[Stored items]
[Start of Attachment]

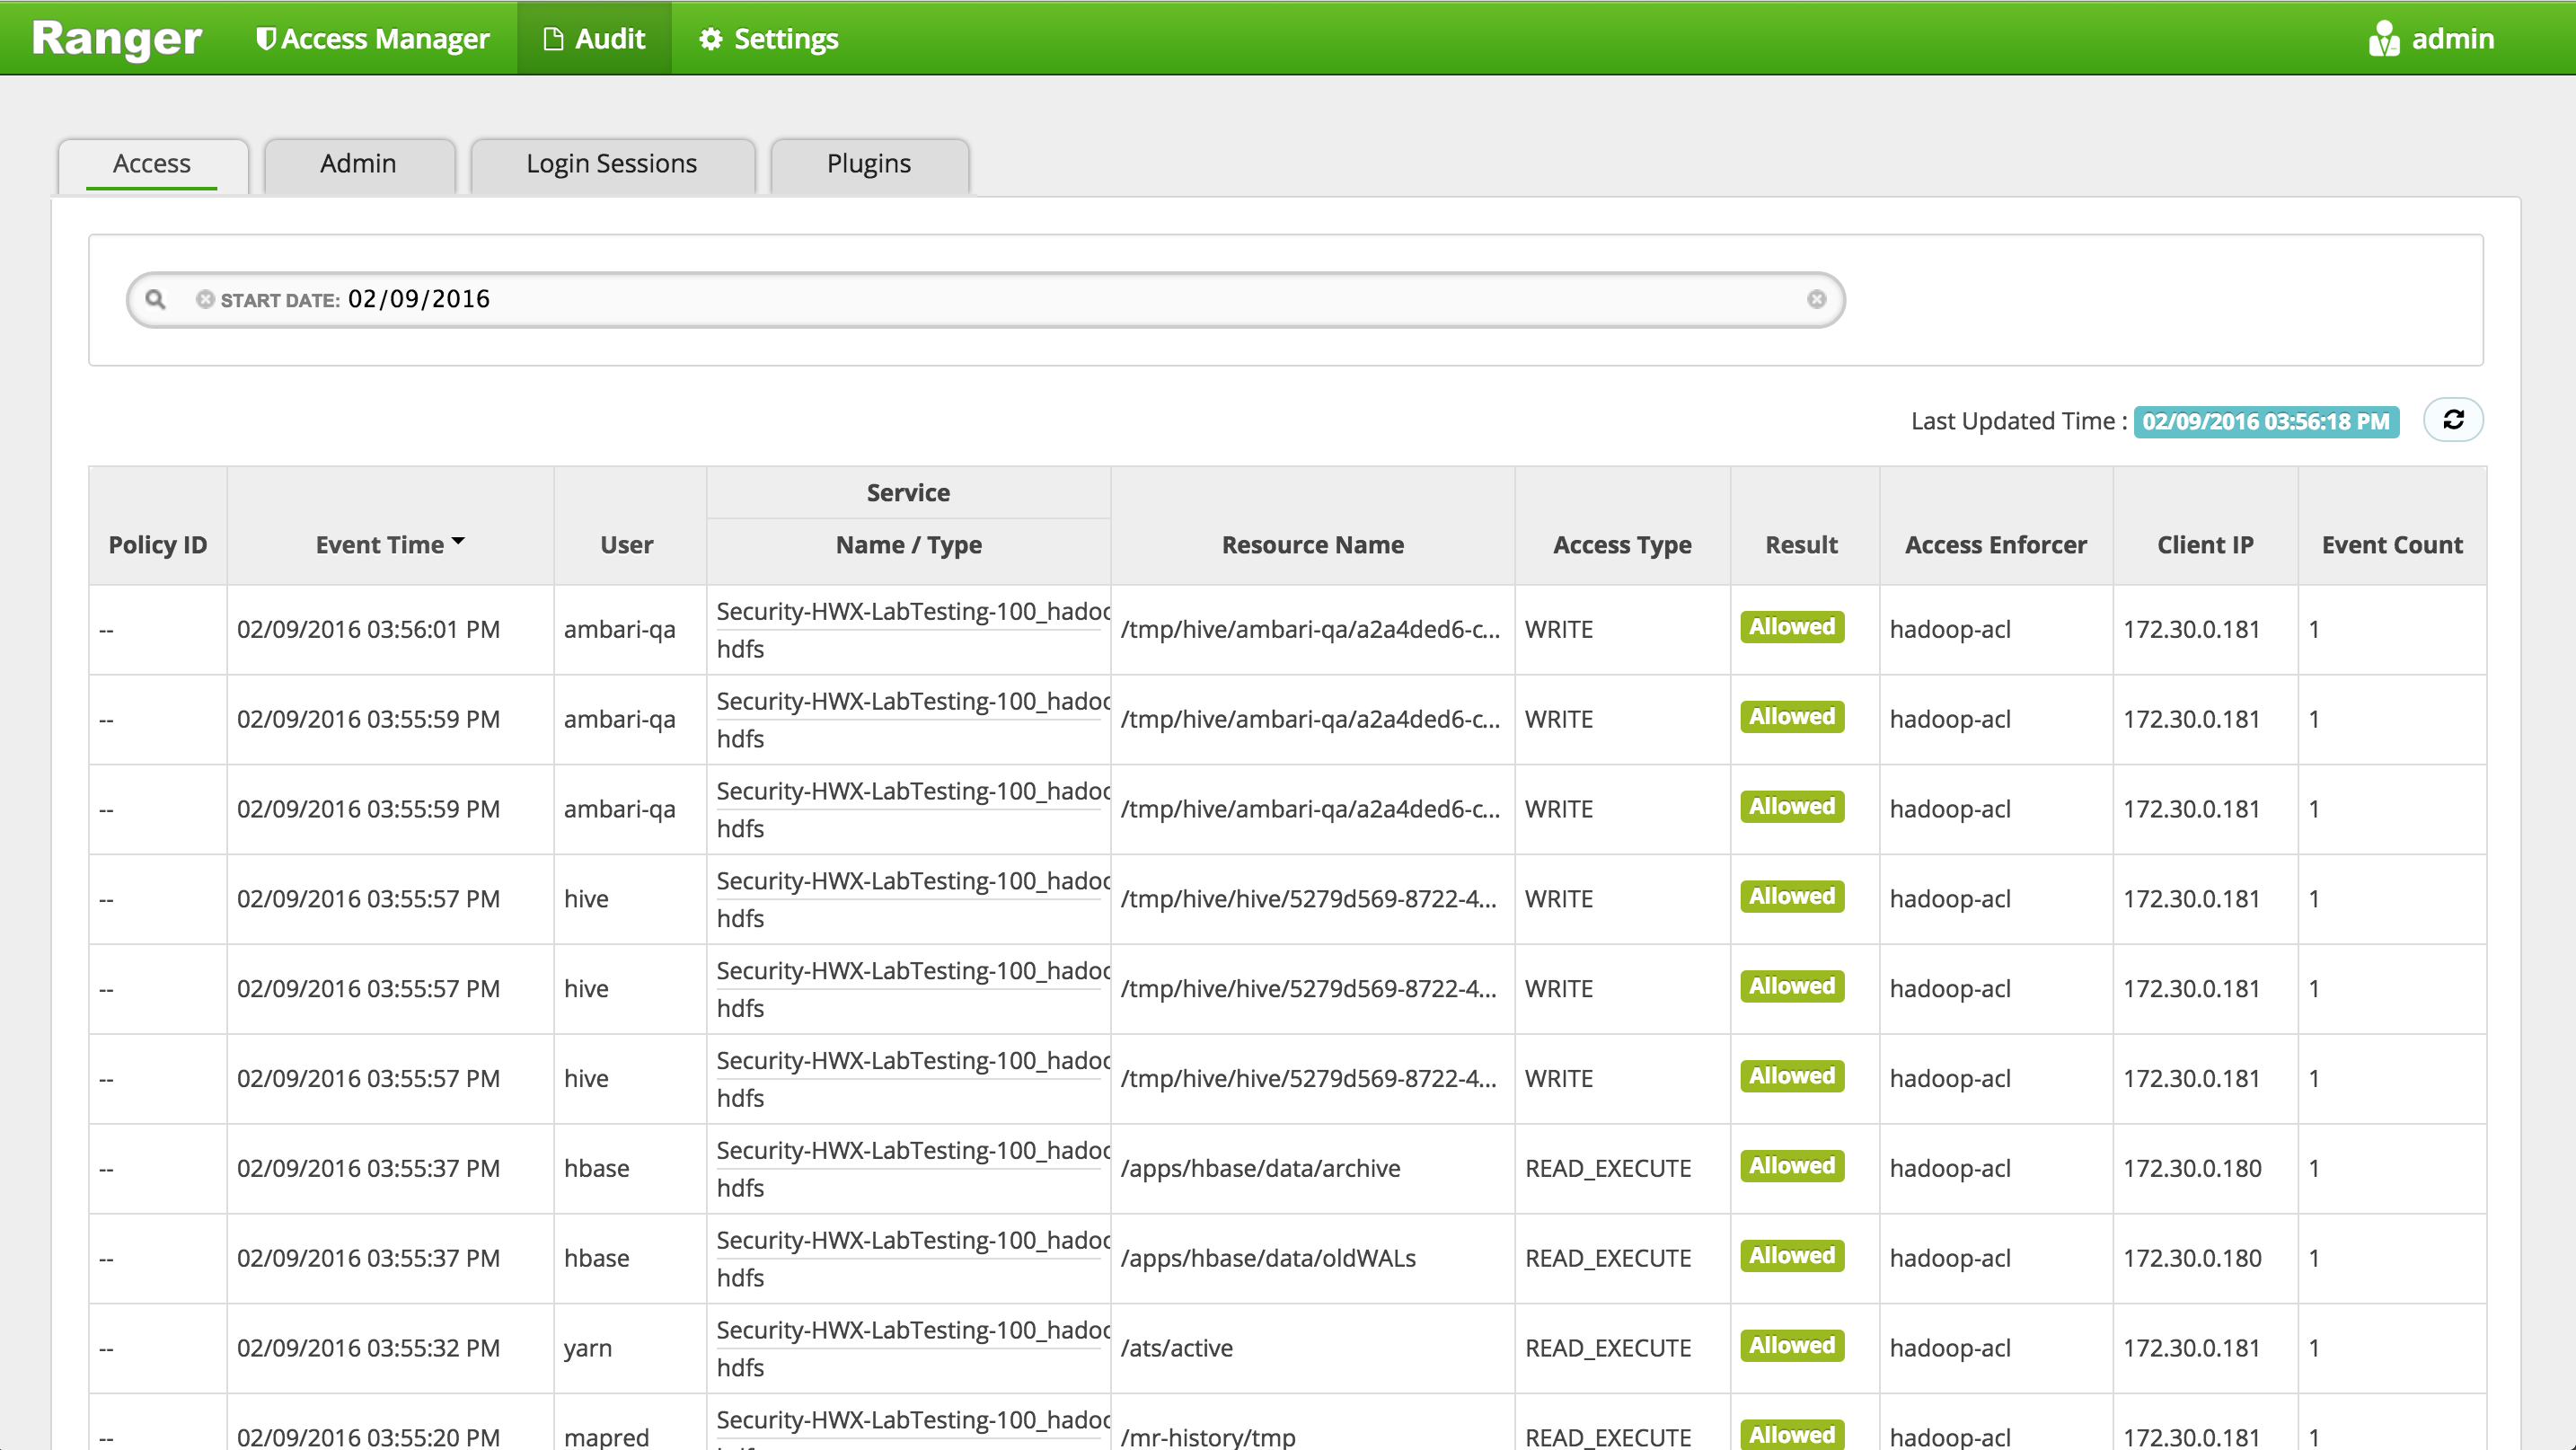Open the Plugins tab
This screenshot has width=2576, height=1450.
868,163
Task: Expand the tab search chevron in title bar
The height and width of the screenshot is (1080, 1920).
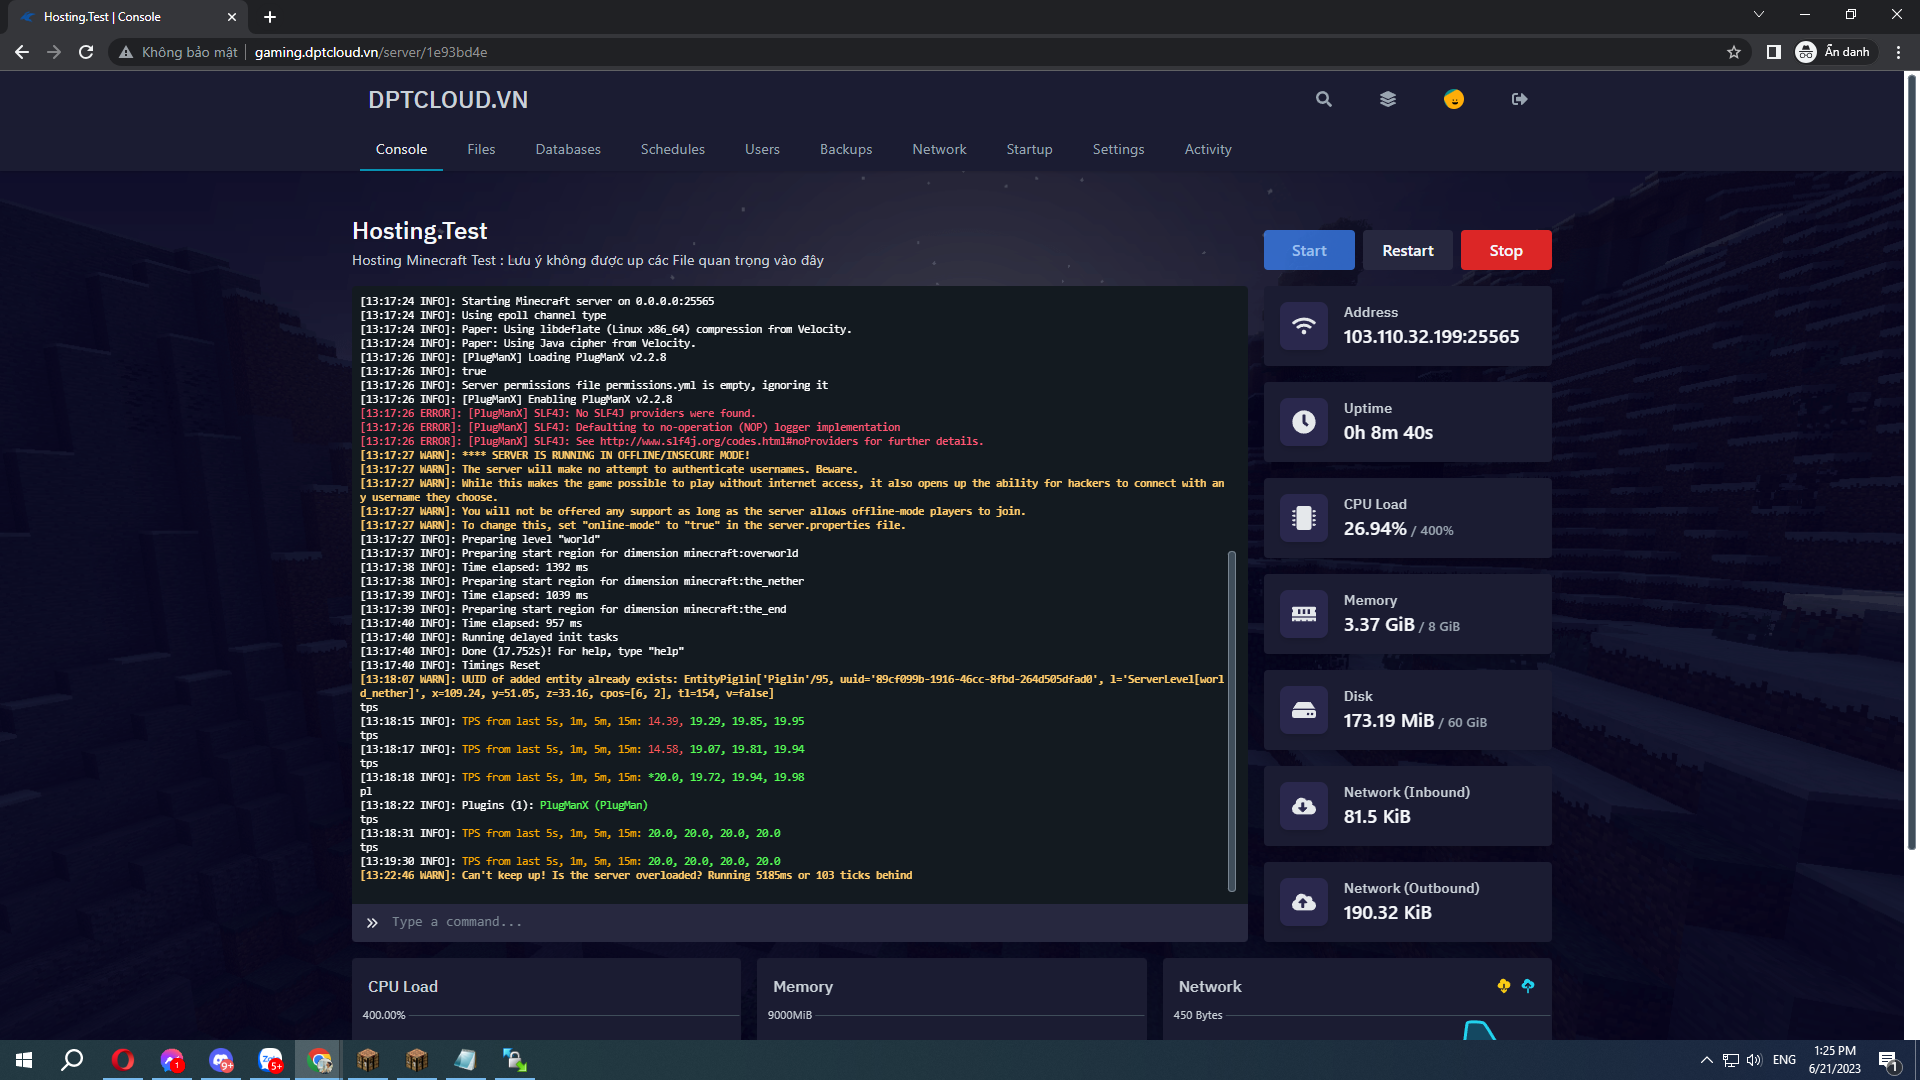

[End of Attachment]

▶ _EXERCISE DETAILS_: Every line from the one bearing "Task: Expand the" through the end of the data above must be output exactly, and no picture may appear.

▶ _RESPONSE_:
Task: Expand the tab search chevron in title bar
The height and width of the screenshot is (1080, 1920).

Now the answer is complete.